Bogota, Aug 30 (EFE).- Relatives of the thousands of people “disappeared” during Colombia’s internal armed conflict on Tuesday asked that their loved ones not be forgotten in a country at peace and that the reconciliation reached with the FARC guerrillas help to preserve the memory of what occurred during the 52-year war so that it is not repeated.
At the commemoration of the International Day of the Victims of Forced Disappearance – and the Colombian government calculates that 64,920 people are unaccounted for – men, women and children gathered in Bogota to remind the state of the “historic debt” of trying to find their relatives and returning their remains to them.

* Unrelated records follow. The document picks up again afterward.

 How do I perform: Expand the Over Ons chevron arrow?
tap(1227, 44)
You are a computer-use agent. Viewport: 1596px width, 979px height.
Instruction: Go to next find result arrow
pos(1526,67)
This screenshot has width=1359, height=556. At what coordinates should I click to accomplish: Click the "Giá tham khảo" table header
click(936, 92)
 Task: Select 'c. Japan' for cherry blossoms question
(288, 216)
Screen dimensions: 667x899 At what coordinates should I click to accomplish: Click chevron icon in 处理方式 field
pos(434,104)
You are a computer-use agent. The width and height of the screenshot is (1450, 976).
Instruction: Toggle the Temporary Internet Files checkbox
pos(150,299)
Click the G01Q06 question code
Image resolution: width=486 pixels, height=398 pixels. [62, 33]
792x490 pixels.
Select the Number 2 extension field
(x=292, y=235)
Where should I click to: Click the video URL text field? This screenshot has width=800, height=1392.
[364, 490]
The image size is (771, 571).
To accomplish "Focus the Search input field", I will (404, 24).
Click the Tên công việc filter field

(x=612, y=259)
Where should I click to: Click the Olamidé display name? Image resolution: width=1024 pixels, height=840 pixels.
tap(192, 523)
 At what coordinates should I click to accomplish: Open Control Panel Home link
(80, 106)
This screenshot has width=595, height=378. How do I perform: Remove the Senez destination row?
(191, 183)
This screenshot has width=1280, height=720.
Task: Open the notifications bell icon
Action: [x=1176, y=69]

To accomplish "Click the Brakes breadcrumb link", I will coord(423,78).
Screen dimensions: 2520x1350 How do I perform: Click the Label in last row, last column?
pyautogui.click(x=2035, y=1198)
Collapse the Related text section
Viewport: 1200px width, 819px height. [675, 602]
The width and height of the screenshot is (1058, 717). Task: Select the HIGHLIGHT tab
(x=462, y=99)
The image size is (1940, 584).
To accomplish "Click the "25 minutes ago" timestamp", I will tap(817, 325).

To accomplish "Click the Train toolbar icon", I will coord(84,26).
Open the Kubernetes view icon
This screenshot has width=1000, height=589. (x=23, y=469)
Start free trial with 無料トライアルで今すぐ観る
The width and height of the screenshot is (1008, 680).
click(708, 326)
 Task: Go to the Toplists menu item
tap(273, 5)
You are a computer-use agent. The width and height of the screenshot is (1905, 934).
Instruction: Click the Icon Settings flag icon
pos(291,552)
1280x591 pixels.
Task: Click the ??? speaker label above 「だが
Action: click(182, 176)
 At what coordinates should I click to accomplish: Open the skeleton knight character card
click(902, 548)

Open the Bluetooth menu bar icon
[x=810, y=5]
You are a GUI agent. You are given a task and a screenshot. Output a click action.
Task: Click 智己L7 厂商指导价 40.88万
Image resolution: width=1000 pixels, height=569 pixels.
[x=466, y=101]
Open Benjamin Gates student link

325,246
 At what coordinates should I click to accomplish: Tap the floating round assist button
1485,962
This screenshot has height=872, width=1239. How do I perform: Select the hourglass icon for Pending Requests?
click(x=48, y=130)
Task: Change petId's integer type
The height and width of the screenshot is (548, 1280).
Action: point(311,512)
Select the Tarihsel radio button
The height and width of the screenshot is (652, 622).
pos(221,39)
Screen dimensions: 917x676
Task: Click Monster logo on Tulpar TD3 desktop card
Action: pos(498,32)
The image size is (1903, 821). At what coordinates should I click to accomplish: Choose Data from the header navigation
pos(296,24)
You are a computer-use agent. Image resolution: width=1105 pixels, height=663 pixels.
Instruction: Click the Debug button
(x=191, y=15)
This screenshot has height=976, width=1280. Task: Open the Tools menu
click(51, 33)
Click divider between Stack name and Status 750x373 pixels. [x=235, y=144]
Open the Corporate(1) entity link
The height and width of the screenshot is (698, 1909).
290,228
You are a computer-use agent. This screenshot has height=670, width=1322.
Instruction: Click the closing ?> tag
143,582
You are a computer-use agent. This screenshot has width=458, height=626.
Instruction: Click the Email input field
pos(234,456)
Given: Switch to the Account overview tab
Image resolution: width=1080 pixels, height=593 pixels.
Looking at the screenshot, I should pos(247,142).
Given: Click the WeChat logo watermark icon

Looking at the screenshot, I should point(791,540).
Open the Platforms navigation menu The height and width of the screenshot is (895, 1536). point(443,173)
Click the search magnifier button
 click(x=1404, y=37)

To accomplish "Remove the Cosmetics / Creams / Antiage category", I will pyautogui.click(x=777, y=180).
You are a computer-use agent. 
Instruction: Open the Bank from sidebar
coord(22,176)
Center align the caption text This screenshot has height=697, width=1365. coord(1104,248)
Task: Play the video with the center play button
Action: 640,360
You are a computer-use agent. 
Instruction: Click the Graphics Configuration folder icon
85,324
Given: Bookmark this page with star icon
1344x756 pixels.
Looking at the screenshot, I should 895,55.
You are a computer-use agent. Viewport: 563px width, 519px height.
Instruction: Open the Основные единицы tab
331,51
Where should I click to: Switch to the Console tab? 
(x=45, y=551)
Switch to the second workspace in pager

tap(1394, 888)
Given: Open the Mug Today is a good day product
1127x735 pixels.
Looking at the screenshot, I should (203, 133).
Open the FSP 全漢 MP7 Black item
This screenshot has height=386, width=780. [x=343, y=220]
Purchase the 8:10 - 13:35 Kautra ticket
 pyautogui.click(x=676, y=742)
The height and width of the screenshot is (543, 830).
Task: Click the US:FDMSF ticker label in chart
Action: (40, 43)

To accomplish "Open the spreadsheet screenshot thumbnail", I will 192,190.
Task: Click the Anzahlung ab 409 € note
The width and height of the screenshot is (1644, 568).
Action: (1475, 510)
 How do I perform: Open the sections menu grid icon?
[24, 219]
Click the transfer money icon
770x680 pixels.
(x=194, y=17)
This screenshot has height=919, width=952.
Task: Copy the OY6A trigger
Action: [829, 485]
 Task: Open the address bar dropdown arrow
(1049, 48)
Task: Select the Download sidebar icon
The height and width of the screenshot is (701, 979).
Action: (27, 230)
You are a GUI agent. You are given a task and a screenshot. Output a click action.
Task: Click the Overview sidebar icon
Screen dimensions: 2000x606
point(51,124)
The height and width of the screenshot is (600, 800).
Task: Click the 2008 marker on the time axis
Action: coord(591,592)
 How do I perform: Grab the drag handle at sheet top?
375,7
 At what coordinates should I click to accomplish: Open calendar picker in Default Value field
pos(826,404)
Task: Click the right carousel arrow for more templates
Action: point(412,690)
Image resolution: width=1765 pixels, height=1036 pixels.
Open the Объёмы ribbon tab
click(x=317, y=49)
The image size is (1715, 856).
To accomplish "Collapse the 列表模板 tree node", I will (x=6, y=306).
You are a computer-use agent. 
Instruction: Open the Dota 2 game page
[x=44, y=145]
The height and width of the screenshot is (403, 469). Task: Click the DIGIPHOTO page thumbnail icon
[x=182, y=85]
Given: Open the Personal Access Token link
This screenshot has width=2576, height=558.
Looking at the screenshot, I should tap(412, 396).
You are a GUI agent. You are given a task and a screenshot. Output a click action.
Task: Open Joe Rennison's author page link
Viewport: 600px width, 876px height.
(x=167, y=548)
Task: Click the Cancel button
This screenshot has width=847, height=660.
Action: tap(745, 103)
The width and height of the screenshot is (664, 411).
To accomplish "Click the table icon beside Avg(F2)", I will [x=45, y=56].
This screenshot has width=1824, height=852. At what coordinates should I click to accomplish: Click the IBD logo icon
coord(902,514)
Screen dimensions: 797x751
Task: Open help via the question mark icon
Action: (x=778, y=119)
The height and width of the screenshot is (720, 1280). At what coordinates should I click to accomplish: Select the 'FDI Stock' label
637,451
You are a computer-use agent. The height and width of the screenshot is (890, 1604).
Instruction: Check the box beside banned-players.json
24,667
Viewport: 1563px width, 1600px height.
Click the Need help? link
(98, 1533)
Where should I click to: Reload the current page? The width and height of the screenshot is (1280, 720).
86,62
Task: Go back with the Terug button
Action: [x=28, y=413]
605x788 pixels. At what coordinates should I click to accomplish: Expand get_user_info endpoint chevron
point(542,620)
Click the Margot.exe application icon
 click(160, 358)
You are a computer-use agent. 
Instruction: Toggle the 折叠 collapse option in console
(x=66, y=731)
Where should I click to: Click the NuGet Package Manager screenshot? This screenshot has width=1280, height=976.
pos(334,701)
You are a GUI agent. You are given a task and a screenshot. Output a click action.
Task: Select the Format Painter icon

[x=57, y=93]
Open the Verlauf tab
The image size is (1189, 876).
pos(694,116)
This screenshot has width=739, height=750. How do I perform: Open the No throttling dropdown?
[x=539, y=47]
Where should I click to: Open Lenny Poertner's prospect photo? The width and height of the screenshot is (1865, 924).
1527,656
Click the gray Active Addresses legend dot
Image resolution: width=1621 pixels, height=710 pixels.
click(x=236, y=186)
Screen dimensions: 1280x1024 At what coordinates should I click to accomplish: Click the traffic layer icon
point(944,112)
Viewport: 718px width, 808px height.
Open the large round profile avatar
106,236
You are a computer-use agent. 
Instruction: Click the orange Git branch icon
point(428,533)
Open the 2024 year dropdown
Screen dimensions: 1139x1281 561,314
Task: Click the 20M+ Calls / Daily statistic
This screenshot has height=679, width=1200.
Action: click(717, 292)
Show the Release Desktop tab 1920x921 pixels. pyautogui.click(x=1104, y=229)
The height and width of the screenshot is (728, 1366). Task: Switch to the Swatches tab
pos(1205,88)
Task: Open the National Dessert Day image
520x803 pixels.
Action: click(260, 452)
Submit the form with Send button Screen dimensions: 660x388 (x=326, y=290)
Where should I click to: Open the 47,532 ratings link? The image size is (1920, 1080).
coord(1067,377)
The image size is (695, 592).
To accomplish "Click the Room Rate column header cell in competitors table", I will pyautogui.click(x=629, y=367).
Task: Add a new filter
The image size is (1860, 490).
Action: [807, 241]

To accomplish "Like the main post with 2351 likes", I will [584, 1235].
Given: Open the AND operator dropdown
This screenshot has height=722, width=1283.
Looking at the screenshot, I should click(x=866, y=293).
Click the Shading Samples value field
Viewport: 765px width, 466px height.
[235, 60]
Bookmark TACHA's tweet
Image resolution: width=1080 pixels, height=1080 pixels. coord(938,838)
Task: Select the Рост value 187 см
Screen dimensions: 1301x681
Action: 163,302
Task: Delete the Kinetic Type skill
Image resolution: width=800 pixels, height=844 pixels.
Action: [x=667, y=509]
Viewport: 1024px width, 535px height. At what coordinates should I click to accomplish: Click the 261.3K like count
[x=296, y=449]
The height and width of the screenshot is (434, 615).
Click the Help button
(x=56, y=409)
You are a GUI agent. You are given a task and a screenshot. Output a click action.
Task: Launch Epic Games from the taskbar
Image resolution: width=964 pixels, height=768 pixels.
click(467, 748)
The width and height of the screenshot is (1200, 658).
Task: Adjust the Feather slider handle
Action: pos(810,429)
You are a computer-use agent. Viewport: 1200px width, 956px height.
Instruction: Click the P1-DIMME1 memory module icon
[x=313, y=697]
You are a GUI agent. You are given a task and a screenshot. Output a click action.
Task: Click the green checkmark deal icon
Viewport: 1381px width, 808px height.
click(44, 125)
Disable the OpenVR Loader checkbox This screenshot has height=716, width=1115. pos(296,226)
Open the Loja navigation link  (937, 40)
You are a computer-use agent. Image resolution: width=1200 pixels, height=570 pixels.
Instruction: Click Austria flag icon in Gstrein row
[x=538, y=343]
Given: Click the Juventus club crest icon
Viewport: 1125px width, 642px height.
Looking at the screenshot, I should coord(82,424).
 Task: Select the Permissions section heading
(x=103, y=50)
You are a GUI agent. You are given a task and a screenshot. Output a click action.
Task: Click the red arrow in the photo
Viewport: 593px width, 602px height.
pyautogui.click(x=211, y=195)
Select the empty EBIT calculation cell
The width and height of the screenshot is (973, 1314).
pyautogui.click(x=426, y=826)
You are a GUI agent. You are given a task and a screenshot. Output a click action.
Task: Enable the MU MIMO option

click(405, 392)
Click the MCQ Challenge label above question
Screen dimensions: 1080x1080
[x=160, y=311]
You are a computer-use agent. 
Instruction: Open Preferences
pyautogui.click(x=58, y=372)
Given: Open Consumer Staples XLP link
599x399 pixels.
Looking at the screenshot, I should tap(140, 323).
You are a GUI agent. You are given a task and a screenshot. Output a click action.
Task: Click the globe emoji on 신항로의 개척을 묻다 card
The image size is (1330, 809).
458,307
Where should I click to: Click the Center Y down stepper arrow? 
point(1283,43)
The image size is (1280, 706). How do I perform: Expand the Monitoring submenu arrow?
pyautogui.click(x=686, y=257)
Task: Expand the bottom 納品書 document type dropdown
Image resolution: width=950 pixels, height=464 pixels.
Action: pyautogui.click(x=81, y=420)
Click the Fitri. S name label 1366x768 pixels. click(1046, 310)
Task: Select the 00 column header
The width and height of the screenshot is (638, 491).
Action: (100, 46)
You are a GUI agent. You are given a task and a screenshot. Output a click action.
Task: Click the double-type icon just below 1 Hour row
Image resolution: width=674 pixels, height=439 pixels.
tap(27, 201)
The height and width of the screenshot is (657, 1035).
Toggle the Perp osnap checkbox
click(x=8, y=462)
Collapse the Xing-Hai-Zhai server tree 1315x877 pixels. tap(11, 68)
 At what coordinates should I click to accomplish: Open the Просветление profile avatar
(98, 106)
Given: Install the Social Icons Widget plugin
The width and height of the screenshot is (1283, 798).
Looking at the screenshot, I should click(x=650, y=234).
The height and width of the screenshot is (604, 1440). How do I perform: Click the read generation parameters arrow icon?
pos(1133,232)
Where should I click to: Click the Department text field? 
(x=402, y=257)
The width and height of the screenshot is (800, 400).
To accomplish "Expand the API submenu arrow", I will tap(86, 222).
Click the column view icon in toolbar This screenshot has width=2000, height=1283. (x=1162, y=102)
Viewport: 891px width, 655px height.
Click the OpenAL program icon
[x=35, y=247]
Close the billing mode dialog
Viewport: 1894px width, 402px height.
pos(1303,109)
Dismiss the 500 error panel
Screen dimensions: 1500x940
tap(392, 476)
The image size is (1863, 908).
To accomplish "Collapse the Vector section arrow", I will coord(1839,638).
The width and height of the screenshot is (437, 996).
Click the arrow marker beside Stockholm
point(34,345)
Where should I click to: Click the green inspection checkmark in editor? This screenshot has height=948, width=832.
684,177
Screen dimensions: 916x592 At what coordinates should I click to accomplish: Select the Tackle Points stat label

“Today we have a slogan that … we will not forget the disappeared during peacetime,” said Janet Bautista, the director of the foundation named for Nydia Erika Bautista, who went missing on Aug. 30, 1987, and who also suffered the loss of her friend, both of whom were guerrillas with the M-19 organization, which demobilized in 1990.
“Today more than ever the country, the state has to pay that historic debt it has with the disappeared and with their relatives to seriously look for them, to find them and to return them to us, and above all to guarantee that the children and young people in the future may go out in the street without fear of going missing,” she added.
The downtown Bogota site where the National Museum of Memory will be erected was the scene selected by relatives, members of social organizations and activists to stage a “symbolic sowing” of people and seek a catharsis to recall the victims of forced disappearance.
“We’re sowing our bodies so that here in Bogota they take notice that we have more than 45,000 disappeared around the country,” said Luz Marina Bernal, the mother of Fair Leonardo Porras, a young mentally disabled man who was falsely counted among the combat dead in an army operation.
Maria Jose Pizarro, the daughter of the assassinated leader of M-19, Carlos Pizarro, said that the event in Bogota is one way to “create a social awareness … of forced disappearance.”
“Part of building a stable and lasting peace is … (ensuring) the country knows the dimension of its own tragedy, acknowledges the pain … that its citizens experienced,” said National Museum of Memory director Martha Nubia Abello.
After more than five decades of armed conflict the Colombian government and the Revolutionary Armed Forces of Colombia, or FARC, guerrillas on Aug. 24 signed a peace accord after almost four years of negotiations in Havana.